Durante un tiempo, Tía E. fue militante del MIR. Nadie sabe si era por genuina convicción o porque eran los sesenta y estaba de moda ser un poco rebelde y contestatario con todo. Por entonces, Tía E. solía andar en compañía de unos tipos barbudos y desgarbados o de unas mujeres de cabello largo y desarreglado que vestían anchísimos vestidos hippie. Nunca se trataban por el nombre, sino que usaban la palabra combatiente como único apelativo. Pero eso también terminó rápidamente. Como en todo lo relativo a la vida de Tía E., todo se podía definir fugaz, momentáneo, precario. A la hora de la verdad, nadie supo por qué había dejado de militar en el partido. Tal vez porque un grupo de izquierda radical era incompatible con el Cristianismo de Tía E. Sin embargo, también esto era hipótesis, realmente todo fue una incógnita; así como un día comenzó a militar, un día dejó de hacerlo.

Después se inscribió en el MEP, tal vez porque le parecía un partido un poco más moderado, si bien también tenía cierta orientación hacia la izquierda. Muchos educadores militaban allí y, con veneración, llamaban Maestro Prieto al fundador del partido. Al poco tiempo, lo mismo; un día cualquiera quiso dejar de militar allí. Igual que la otra vez, igual que siempre, todo fue de pronto, así como así. Fue también una cosa efímera, como todo en su vida.
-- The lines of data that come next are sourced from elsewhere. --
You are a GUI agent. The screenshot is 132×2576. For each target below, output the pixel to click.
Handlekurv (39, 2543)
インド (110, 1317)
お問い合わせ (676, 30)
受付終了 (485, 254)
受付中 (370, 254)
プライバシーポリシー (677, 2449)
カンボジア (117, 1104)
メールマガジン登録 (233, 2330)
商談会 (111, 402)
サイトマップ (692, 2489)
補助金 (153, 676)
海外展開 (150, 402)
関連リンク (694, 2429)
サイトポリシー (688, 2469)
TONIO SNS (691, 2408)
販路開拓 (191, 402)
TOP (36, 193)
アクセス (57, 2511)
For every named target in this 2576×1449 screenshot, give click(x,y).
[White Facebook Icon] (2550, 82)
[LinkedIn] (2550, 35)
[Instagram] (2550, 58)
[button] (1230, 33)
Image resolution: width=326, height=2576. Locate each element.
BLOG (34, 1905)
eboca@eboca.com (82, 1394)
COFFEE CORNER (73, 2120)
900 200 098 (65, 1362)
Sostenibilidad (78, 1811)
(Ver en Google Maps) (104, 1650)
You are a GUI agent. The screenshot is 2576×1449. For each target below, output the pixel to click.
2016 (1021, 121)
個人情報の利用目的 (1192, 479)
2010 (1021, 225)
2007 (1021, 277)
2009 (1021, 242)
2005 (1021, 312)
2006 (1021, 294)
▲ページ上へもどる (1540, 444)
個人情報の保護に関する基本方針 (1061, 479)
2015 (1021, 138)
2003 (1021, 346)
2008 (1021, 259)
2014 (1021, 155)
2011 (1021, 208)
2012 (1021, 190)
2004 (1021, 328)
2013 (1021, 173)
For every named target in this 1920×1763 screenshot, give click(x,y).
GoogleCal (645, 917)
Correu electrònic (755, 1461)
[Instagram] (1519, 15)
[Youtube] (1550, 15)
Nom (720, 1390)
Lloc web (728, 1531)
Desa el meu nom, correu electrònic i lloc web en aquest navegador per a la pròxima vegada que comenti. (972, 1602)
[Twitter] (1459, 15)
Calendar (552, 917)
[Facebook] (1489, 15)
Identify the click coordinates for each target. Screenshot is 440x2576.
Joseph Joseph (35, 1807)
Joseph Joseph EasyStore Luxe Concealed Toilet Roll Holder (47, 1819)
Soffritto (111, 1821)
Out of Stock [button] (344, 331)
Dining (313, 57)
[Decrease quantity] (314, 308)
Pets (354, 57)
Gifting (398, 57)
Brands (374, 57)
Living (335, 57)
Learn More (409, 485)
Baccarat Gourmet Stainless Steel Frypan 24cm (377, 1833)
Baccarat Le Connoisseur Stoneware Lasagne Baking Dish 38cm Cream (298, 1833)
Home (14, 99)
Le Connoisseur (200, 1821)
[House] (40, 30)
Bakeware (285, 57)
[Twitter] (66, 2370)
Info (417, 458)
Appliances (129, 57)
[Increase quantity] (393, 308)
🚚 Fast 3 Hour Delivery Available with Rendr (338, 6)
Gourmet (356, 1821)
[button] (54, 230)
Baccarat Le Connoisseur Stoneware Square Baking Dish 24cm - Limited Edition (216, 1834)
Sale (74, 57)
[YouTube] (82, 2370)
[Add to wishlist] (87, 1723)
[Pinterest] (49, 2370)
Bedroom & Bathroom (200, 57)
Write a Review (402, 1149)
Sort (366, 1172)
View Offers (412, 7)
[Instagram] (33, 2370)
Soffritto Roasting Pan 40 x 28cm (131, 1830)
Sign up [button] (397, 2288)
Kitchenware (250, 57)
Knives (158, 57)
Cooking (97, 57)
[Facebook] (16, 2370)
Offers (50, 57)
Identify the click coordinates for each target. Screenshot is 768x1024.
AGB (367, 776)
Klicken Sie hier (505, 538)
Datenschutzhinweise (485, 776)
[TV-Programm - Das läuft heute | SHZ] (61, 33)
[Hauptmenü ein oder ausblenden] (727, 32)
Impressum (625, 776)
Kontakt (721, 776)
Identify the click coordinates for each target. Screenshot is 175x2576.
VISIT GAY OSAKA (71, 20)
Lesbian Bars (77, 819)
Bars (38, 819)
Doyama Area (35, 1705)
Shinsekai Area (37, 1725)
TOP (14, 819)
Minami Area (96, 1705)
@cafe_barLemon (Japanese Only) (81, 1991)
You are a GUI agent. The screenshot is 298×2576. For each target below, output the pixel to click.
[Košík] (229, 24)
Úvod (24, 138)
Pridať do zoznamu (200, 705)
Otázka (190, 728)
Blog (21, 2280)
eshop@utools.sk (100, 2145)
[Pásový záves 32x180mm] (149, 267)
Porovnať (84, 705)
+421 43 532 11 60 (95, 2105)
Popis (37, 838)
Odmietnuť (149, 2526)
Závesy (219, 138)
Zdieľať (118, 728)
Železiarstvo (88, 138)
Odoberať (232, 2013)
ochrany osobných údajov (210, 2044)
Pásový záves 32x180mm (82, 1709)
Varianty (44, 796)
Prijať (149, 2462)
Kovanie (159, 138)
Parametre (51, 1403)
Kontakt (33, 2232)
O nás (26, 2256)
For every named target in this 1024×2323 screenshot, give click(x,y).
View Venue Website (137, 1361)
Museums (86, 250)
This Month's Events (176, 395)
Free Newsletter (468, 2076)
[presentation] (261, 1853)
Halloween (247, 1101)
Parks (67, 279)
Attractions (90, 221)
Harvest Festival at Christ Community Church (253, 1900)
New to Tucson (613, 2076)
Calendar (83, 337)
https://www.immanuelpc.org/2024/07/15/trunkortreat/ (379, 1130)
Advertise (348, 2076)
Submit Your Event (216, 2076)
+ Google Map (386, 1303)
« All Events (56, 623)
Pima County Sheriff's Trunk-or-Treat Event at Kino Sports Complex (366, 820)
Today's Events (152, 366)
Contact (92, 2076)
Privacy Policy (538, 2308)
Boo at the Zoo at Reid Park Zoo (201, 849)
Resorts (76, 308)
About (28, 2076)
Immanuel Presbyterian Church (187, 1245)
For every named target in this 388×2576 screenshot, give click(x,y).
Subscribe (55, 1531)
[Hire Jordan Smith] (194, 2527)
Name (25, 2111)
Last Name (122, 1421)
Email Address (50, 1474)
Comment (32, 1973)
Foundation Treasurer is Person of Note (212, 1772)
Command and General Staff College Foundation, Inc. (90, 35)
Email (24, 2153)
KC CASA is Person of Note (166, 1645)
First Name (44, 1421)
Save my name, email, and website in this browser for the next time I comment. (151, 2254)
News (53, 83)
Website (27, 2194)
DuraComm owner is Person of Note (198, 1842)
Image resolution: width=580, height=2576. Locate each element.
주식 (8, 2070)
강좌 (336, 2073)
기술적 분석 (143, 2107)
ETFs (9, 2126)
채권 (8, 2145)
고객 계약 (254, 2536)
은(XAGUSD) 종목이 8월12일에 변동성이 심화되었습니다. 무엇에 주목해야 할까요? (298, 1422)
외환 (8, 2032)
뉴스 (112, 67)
Luego de cuatro décadas trabajando en el Joaquín Piña, recibió su jubilación. No la solicitó, simplemente le llegó. Aunque sin demasiada puntualidad, todos los meses recibía un cheque emitido por el Ministerio de Educación. Con eso sobrevivía, seguía sobreviviendo. Así pagaba los gastos de su pequeño apartamento, y el magro salario de Betty, la joven que le servía de mucama. En su habitación, justo frente de la cama, tenía una foto de su padre, que murió nonagenario. En la pared derecha, una estampa de la Milagrosa. En los ratos de desesperación, Tía E miraba la foto de su padre y le pedía que intercediera ante Dios para que se la llevara.

Tía E sabía muchos versos. En realidad, casi todas eran cuartetas que venían en algunos de los libros de lecturas escolares. Otras veces eran las coplas repentistas de Rafael Ávila, el sepulturero de Los Puertos. Y allá en Los Puertos la gente llamaba verso a cualquier cosa que rimara, sin importar la extensión ni la forma.

Lo cierto es que Tía E había memorizado muchas de esas estrofas. Especialmente gustaba de una de Bécquer, una que decía algo así como que qué los muertos se quedan solos. Sin embargo, al estar delante de la tumba de Tía E, nadie sabe cómo se quedan los que ya desde que estaban vivos estaban solos.